Relacje polsko–niemieckie 67 lat po wybuchu drugiej wojny światowej to wzajemne oskarżenia o to, dlaczego nasze stosunki wciąż pozostawiają wiele do życzenia. Ostatni zgrzyt to wystawa o wpędzeniach Eriki Steinbach.
W Polsce słychać głosy, że Niemcy próbują przekręcać historię, w Niemczech coraz częściej prasa i politycy twierdza, że Polacy są przewrażliwieni.

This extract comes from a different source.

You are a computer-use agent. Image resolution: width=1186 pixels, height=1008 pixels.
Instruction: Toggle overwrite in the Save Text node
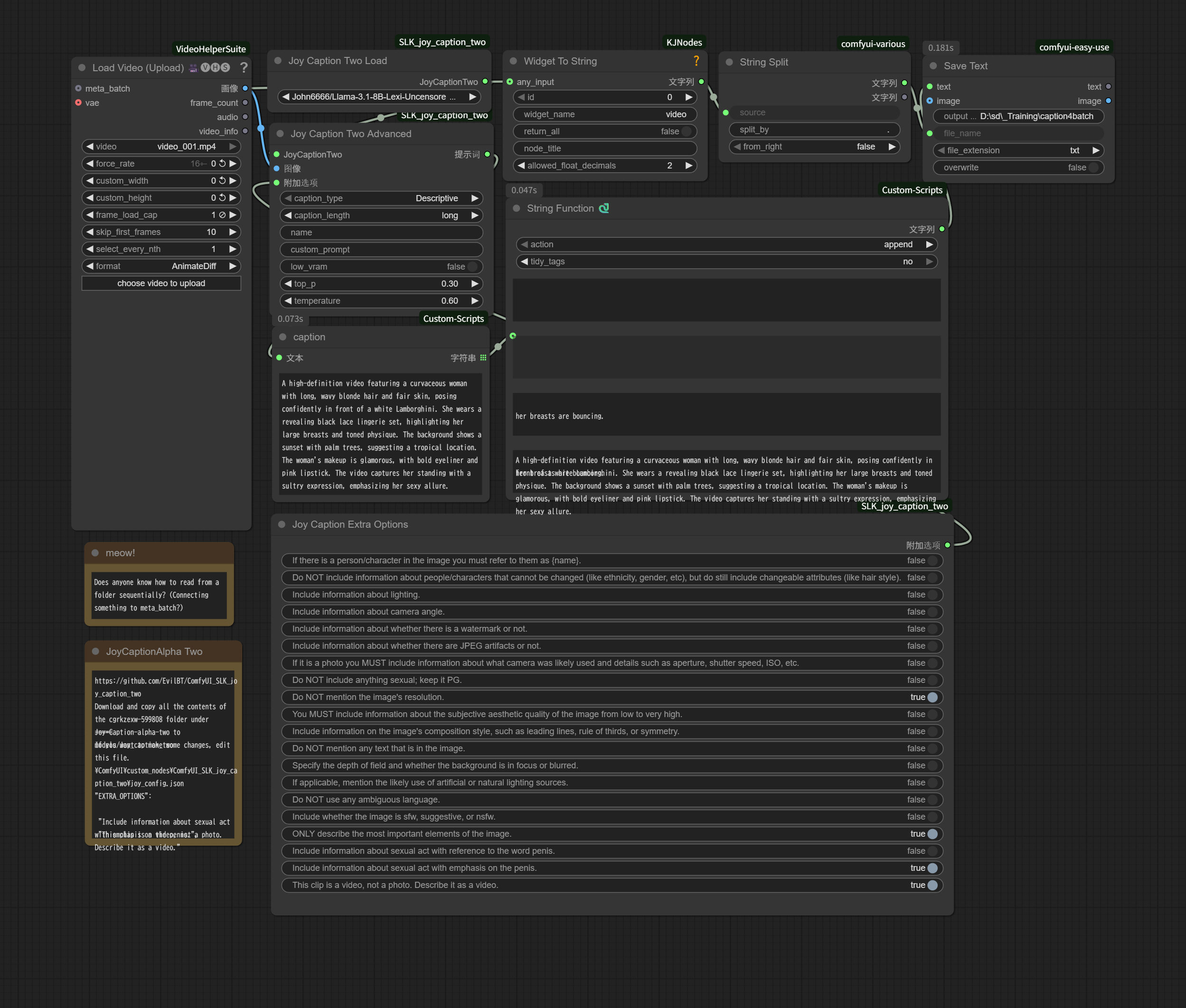(1093, 168)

Niemcy nie zbyt interesują się Polską, nie dość znają historię tego kraju, nie wiedzą o cierpieniach Polaków – przyznaje w rozmowie z korespondentem RMF FM Gesine Schwan, odpowiedzialna w rządzie Angeli Merkel za stosunki polsko-niemieckie. Ale trzeba zaznaczyć, że w samej Polsce nie istnieje tylko jeden wizerunek historii - dodaje.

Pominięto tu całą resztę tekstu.